▶ WHAT YOU ARE ASKED TO DO: Please return the material word for word, starting at the line that contains "will click(x=507, y=23)." and ending at the end of the material, with both ends included.
- - - -
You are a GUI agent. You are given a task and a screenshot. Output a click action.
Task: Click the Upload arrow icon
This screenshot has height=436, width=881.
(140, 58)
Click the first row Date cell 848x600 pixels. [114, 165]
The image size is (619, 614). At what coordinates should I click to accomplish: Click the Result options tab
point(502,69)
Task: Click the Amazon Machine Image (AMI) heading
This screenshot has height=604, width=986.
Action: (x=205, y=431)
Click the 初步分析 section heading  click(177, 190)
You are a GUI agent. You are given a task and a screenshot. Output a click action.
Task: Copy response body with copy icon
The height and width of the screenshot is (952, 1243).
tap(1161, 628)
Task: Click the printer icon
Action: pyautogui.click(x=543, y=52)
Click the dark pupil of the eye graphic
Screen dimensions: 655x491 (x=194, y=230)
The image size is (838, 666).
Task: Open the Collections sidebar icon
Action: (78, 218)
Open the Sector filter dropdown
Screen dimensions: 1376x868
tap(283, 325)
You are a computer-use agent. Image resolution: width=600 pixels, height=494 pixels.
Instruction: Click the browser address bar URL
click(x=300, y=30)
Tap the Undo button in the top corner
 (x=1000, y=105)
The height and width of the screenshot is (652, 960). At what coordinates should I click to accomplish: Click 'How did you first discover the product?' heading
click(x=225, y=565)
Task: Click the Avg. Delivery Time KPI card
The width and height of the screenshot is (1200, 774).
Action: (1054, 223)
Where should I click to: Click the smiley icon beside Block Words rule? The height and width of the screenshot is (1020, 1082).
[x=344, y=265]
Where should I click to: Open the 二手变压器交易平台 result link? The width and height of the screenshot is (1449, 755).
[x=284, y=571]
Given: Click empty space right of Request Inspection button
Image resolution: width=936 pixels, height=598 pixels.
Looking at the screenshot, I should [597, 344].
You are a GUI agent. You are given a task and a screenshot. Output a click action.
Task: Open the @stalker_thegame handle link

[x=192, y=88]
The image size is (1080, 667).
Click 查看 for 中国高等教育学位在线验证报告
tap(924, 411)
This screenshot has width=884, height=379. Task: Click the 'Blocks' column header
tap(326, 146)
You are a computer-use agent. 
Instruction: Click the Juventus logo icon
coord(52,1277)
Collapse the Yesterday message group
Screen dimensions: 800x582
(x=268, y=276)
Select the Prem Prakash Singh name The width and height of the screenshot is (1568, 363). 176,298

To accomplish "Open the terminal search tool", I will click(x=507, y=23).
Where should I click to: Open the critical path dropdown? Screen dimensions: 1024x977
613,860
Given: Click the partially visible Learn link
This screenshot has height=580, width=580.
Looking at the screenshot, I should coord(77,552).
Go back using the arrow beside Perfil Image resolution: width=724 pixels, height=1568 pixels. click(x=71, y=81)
- - - -
▶ TASK ANSWER:
To accomplish "Open the terminal search tool", I will click(x=507, y=23).
Where should I click to: Open the critical path dropdown? Screen dimensions: 1024x977
613,860
Given: Click the partially visible Learn link
This screenshot has height=580, width=580.
Looking at the screenshot, I should coord(77,552).
Go back using the arrow beside Perfil Image resolution: width=724 pixels, height=1568 pixels. click(x=71, y=81)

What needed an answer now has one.